2011-2012 Member Contribution Rate Set
The time has come for the PSRS/PEERS Board of Trustees to set the contribution rate for the upcoming school year. Each fall the Board receives a report from the System’s actuaries, PricewaterhouseCoopers, with a recommendation on the contribution rate for the upcoming school year.
Based on that recommendation for PSRS members, the contribution rate for the 2011-2012 school year has been set at a combined total of 29%, a 1% increase over last year (the statutory maximum), with Missouri’s educators paying 14.5% and employers matching at 14.5%. The current member contribution rate is 14.0% matched by the employer. The actuary calculated an annual required contribution (ARC) rate of 31.34% for PSRS, but state law limits the increase to 1% year over year. The current rate is 28%.
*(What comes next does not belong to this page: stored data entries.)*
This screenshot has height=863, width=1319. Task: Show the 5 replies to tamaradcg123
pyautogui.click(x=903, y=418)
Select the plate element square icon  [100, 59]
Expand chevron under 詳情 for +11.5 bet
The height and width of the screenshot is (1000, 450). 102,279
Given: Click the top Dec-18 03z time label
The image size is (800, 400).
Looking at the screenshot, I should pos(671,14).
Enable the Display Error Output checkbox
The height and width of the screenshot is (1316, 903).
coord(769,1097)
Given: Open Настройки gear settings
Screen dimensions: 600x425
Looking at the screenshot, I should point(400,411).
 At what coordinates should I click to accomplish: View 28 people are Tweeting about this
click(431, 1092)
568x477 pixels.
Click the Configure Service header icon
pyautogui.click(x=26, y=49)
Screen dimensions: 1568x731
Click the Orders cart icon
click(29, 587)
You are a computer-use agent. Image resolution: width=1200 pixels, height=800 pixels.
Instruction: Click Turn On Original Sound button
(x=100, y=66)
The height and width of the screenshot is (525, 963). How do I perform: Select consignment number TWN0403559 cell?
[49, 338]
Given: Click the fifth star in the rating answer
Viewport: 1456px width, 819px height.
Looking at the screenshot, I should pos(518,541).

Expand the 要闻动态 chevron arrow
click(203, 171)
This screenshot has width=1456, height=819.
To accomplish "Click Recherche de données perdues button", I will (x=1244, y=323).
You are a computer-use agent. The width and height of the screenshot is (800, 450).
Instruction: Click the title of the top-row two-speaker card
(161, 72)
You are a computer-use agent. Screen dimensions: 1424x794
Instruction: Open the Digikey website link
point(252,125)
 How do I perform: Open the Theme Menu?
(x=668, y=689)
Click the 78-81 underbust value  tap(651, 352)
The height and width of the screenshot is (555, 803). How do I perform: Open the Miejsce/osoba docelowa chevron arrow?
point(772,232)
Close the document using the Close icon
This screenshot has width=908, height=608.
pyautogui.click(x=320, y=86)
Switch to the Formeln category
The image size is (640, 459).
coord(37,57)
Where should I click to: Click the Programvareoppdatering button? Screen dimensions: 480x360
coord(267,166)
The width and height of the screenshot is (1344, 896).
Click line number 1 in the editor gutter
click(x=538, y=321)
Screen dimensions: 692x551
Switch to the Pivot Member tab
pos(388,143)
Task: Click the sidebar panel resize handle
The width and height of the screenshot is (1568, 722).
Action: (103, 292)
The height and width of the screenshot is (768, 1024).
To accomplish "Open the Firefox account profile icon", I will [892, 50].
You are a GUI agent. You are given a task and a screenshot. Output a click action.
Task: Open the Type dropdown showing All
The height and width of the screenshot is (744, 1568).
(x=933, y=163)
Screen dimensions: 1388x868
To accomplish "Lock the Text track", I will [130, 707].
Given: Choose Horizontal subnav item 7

Based on that recommendation for PEERS members, the contribution rate for the 2011-2012 school year for PEERS has been set at a combined total of 13.72%, a .46% increase over last year (the statutory maximum is .5%), with PEERS members paying 6.86% and employers matching at 6.86%. This rate represents the annual required contribution (ARC) rate as calculated by the actuary. The current member contribution rate is 6.63% matched by the employer.
Each year, the actuaries do an in-depth study of the Retirement System and make recommendations based on what is best for the overall strength and stability of the plan. Their review includes an analysis of the demographic characteristics of plan members, a look at the System’s financial assets and liabilities, and consideration of the statutes and regulations governing the plan. Based on this research, they then make numerous assumptions about future member demographics, life expectancies, retirement patterns, and most importantly, future investment returns. All of this information is used to determine the contribution rate needed to adequately fund the plan in the future.
“Given the challenging economic times and the financial strain on members and employers, the Board’s decision to increase the contribution rate was not taken lightly,” stated PSRS/PEERS Executive Director, Steve Yoakum. “This year, more so than any other year in the history of the System, the Board, actuaries, legal counsel and staff did extensive analysis to ensure the proposed contribution rate increase was in fact the most financially sound decision for the overall stability of the fund.”
Upon completion of the additional analysis, it was determined by the Board of Trustees that to ensure the financial stability of the fund and to fulfill their fiduciary responsibility, a rate increase of 1% (PSRS) and .46% (PEERS) as recommended by the actuaries was in order. The actuaries' additional analysis concluded that the benefits of making contributions sooner rather than later are clear. Higher contribution rates in the short-term actually lead to lower cumulative contributions over 30 years, as well as a higher value of plan assets.
“As a Superintendent, I, too, will feel the impact of the rate increase in my district. But as an elected member of the PSRS/PEERS Board I know this is the responsible decision for the long-term security of the fund,” said Aaron Zalis, PSRS/PEERS Board of Trustees Chair and Superintendent, Rolla Public Schools.